Here in Augusta GA. we have what they call First Friday. Of course it happens on the first Friday of every month.  They allow vendors to set up tables on the sidewalks on Broard St. (the main street ). Most of the stores stay open late. We walk our dogs around the crowds and are allowed in the outdoor cafes. Most all the stores will let you take your dogs inside. It is a lot of fun


----------



## Woody Taylor (Mar 28, 2006)

Jerry Lyda said:


> Here in Augusta GA. we have what they call First Friday. Of course it happens on the first Friday of every month.  They allow vendors to set up tables on the sidewalks on Broard St. (the main street ). Most of the stores stay open late. We walk our dogs around the crowds and are allowed in the outdoor cafes. Most all the stores will let you take your dogs inside. It is a lot of fun


That is a great idea, what a blast. 

My guess is, Jerry, that your 98 lb. lap dog doesn't need a highchair...and that it never has to ask for water?


----------



## Jerry Lyda (Apr 4, 2006)

He's not that big, please. He's 96.5 lbs. :lol:


----------



## Sarah Hall (Apr 12, 2006)

In the nicer section of Winter Park you can bring a well-behaved dog into any store, and any outdoor dining area. I went to an art festival there last year with a few rescues and was suprised how they welcomed the dogs!


----------



## Woody Taylor (Mar 28, 2006)

http://www.cnn.com/2006/US/06/03/doggie.dining.ap/index.html

I would have pegged Gov. Bush as a labrador man. Funny.


----------



## Mike Schoonbrood (Mar 27, 2006)

"I just don't think people should eat with dogs; that's disgusting."

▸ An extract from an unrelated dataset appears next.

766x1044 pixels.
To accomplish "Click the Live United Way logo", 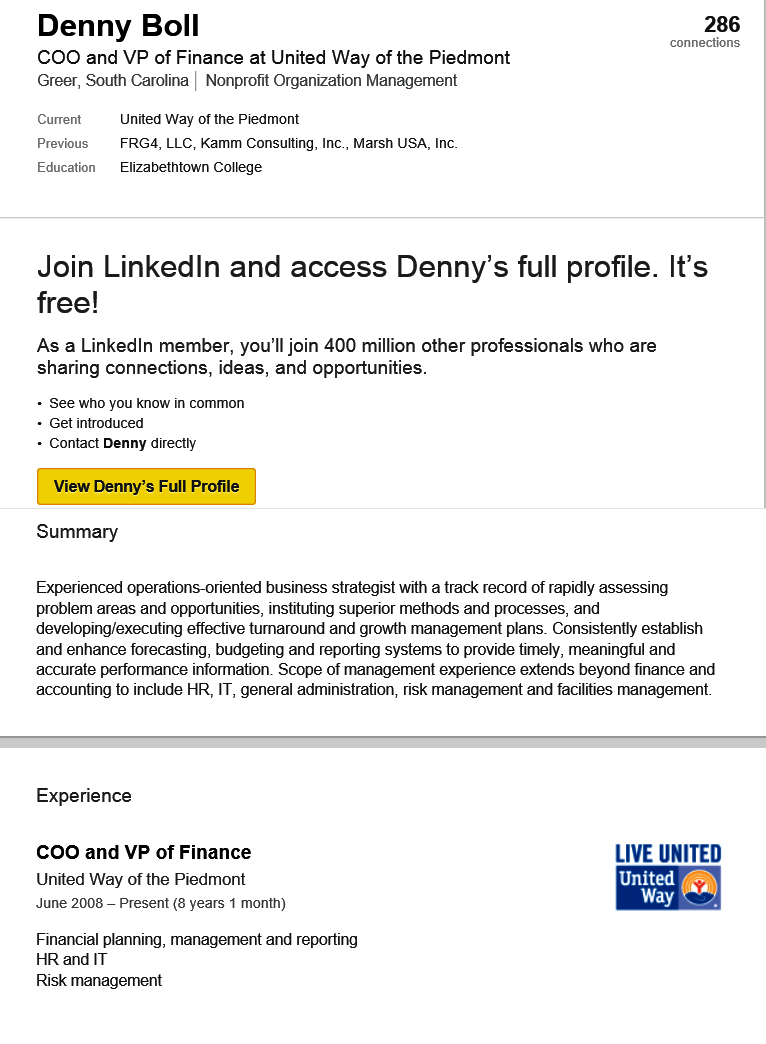I will point(668,876).
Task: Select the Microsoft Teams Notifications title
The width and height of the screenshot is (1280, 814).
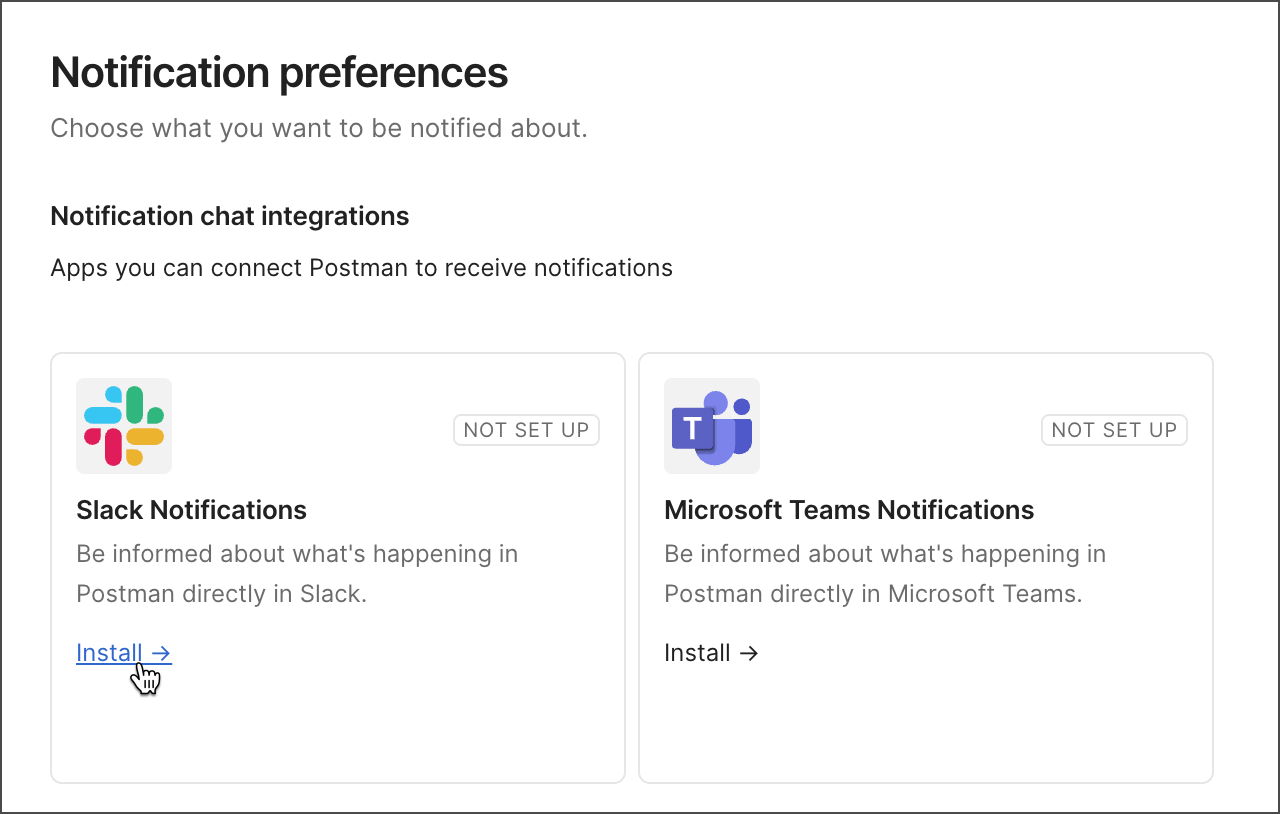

I know someone with that opinion, he's a jackass. He's the kinda person who has denied entry to service dogs in the auto parts store he manages, and has kicked out police dogs before. Just pisses me off thinking about his attitude.


----------



## Sarah Hall (Apr 12, 2006)

It's illegal to deny access to a service dog.... :|


----------



## Mike Schoonbrood (Mar 27, 2006)

Sarah Hall said:


> It's illegal to deny access to a service dog.... :|


I know, but he doesn't care, that's what drives me nuts! He says he can't be held liable personally so worst case scenario he loses a job he doesn't care about n Advance AutoParts gets sued.


----------



## Sarah Hall (Apr 12, 2006)

That sucks. I used to have an AAP that would let me bring pups in, but they're under new management and won't let "any ol' dog" in. :roll:


----------



## Stacia Porter (Apr 8, 2006)

The two quoted Orlando residents are just making themselves sound like buttheads. So does dude with teh border collie and lab clean up all hair and dog residue from his entire home prior to eating any meals? Otherwise, he's "dining with his dogs." I can't tell you how many times I've found sheppie tumbleweeds under my dining room table!

I have absolutely no issue with others bringing their WELL BEHAVED dogs to a restaurant. And the guy denying the service dogs is WRONG. I'm surprised the police officers haven't fined him for denying admittance to their dogs. He doesn't get a choice in the matter.


----------



## Connie Sutherland (Mar 27, 2006)

Woody Taylor said:


> ..... I'm trying to picture Lyka at a TGIFridays...nope, can't do it.....


I can! :lol: :lol: :lol: :lol: :lol:


----------



## Connie Sutherland (Mar 27, 2006)

Woody Taylor said:


> ........I forgot how intimidating your average GSDish breed is for people, though....


Yes, and also how (unfairly, I think) the opposite is for little dogs.....

I'm not nuts about every person we meet stopping and practically begging Leo (Pug) to jump on their front..... leaning over, cooing, baby-talking... sigh. It really made training him not to jump on people much harder than it should've been. Took months!  

OTOH, I think that his presence marching along beside Pomfret maybe sometimes alters people's perceptions of GSDs as intimidating and scary.


----------



## Bob Scott (Mar 30, 2006)

Mike said:
"I just don't think people should eat with dogs; that's disgusting." 


I have no problems eating with dogs. It's the ones that want to share my utensils that bother me.  :wink:


----------



## Connie Sutherland (Mar 27, 2006)

Bob Scott said:


> "I just don't think people should eat with dogs; that's disgusting."
> 
> 
> I have no problems eating with dogs. It's the ones that want to share my utensils that bother me.  :wink:


I have to admit that my dogs and I have shared more than once (like a bottle of water on a walk). :lol:


----------



## Bob Scott (Mar 30, 2006)

Connie Sutherland said:


> Bob Scott said:
> 
> 
> > "I just don't think people should eat with dogs; that's disgusting."
> ...


Been there, done that but we have to arm wrestle for who gets the first swig out of the water bottle. I almost won.......  once.  :wink:


----------